> **Exercise directions**: Swap "screenshot" for "screen capture" in the lines running from the one holding "The width and" through the one holding "applications-search-input: Search..... is", inclusive, and write those lines out again with nothing else changed. Leave the pictures out.

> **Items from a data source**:
....
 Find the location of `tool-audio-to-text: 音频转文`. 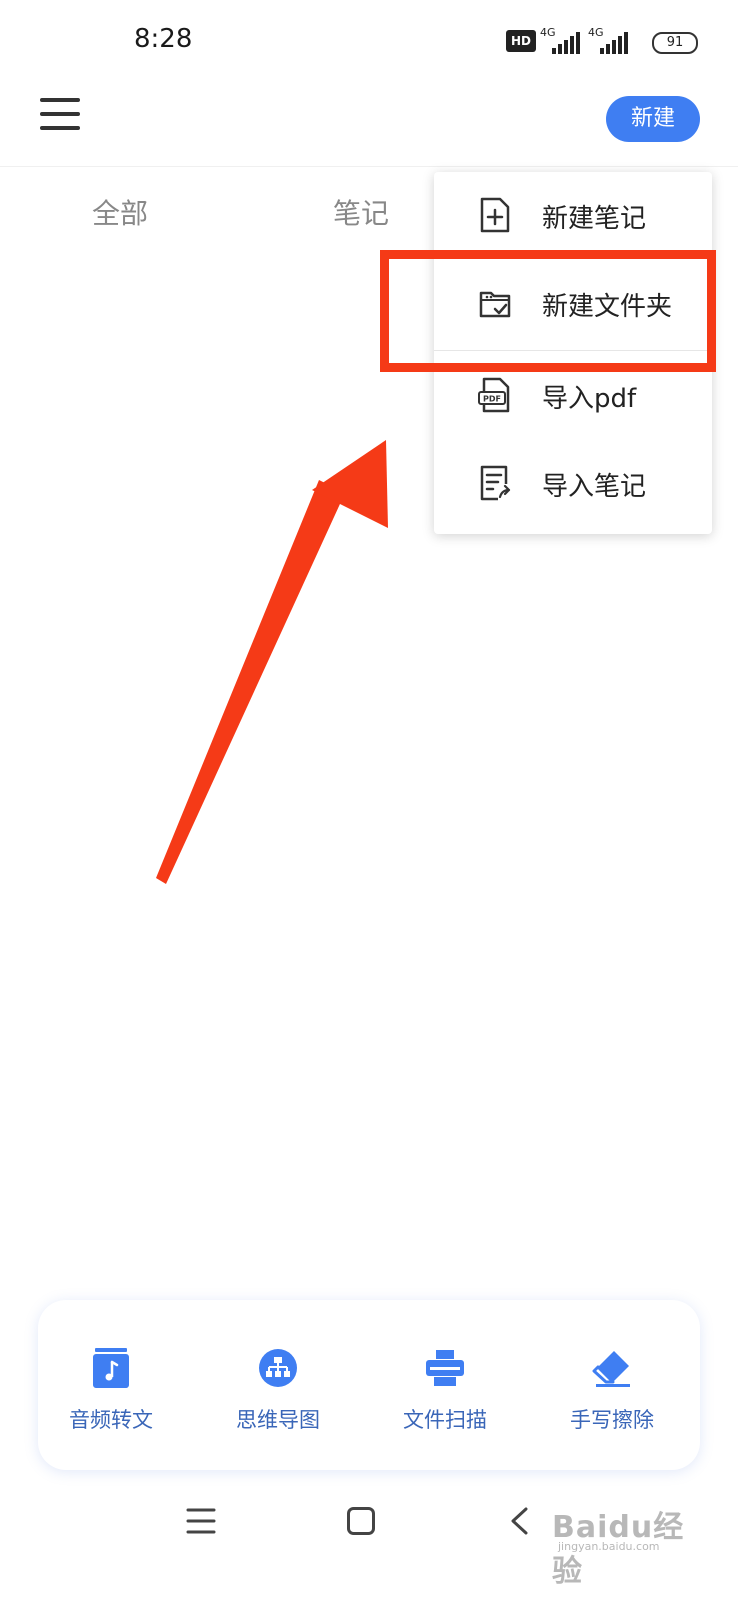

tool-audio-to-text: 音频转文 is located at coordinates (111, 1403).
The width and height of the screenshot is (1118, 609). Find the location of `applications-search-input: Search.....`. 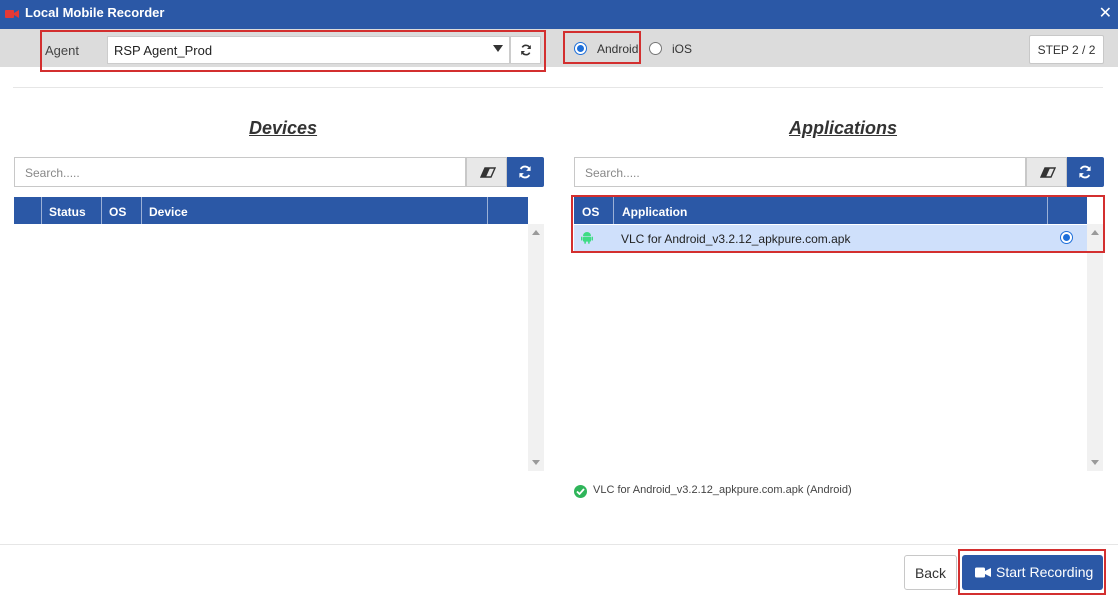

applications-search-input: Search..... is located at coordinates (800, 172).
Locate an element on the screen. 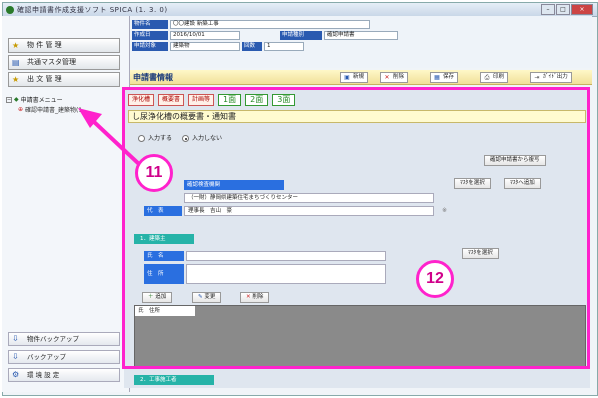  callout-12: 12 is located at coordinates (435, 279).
....
> **Answer to this exercise**:
The width and height of the screen capture is (1118, 609). Find the location of `applications-search-input: Search.....`. 

applications-search-input: Search..... is located at coordinates (800, 172).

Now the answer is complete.